Трудно сравнивать Жванецкого с каким-либо иным отечественным литератором. Никто, как он, не умел разговаривать с аудиторией афоризмами, аллюзиями,философскими и убийственно точными сатирическими сентенциями. Каждая его фраза пригвождала к позорному столбу все то, что мешало жить, но было при этом неотъемлемой частью нашего нелегко бытия. В устах Аркадия Райкина тексты Жванецкого приобретали настолько мощную силу, что люди сначала смеялись в буквальном смысле до слез, а потом начинали оглядываться: смотрели, не стоит ли на выходе конвой, который начнет выводить народ из зала с руками, заведенными за спину...
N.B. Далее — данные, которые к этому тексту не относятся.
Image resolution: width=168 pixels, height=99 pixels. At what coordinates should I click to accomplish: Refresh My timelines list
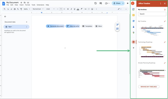click(x=165, y=10)
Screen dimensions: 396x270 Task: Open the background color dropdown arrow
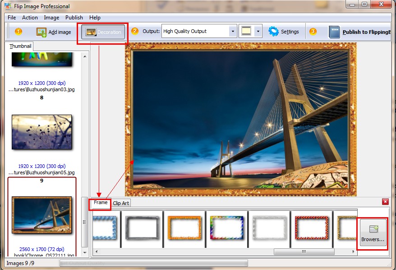(x=258, y=32)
Я, мальчишка, часто видел Михаила Михайловича в гримерке своего дяди, Аркадия Исааковича. Жванецкий приходил читать ему свои новые тексты, написанные для театра. Иногда они работали до спектакля, а иногда даже в антракте, когда художественный руководитель, казалось совершенно обессиленный, выпотрошенный длительным пребыванием на сцене, отдыхая, лежал на кушетке. Но вдруг, услышав какую-то репризу, произнесенную Жванецким, оживлялся, привставал и начинал с ним о чем-то спорить. Иногда Жванецкий уходил после этих разговоров воодушевленный. А иногда, понуро собирал свои рукописи (знаменитого портфеля у него тогда не было) и был явно расстроен несходством своей творческой позиции со взглядами худрука. Гении далеко не всегда бывают единодушными...
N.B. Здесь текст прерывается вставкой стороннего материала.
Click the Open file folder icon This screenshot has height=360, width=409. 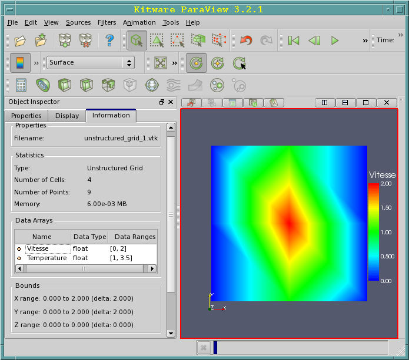click(x=21, y=41)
Через несколько лет Михаил Михайлович и его соратники-одесситы, Карцев и Ильченко, приехавшие, как он, в Ленинград, покинули театр, обрели автономию и глубоко индивидуальный исполнительский почерк. Любовь к этой троице в целом и к Жванецкому, в частности, стала невероятной, безмерной... А потом был этап, когда Жванецкий превратился в гуру, философа, который может дать ответ на любой вопрос о будущем, посоветует, как дальше жить и поразмышляет о том, стоит ли вообще это делать. И все его высказывания будут полны убийственной иронии, грусти и житейской мудрости.
Но для меня Михаил Михайлович навсегда остается молодым, но уже профессионально зрелым. В самом соку, за тридцать, ближе к сорока. Он ещё сохраняет волнообразные локоны, обрамляющие массивный лоб, полный смешных и политически крамольных мыслей. И глаза его - хитрые, лукавые, с ехидным прищуром. Он очень сдержан и почти строг во всем, что не касается профессии. Уважителен с театральными детьми: сыном основателя театра Константином, который через много лет поведет этот караван дальше, с дочерью ведущих актеров - Ниной Ляховицкой, Серёжей Ильченко и мной. Я не помню, чтобы Жванецкий, искрящийся сатирической энергией в публичном пространстве, расточал бы ее в обычном общении. Он был немного отстранён и сосредоточен на чем-то своем. Но это лично его, как оказалось, было нашим, всем, чем мы живы, тем, о чем наша печаль.
В детстве иногда мало понимаешь масштаб личностей, с которыми сталкивает тебя жизнь. Но с Михаилом Михайловичем было не так. Те, кто знал этого человека в начале его пути, не сомневались в исключительности его судьбы, в том, что она коснется всех нас, или мы коснемся ее. Что, в сущности и произошло.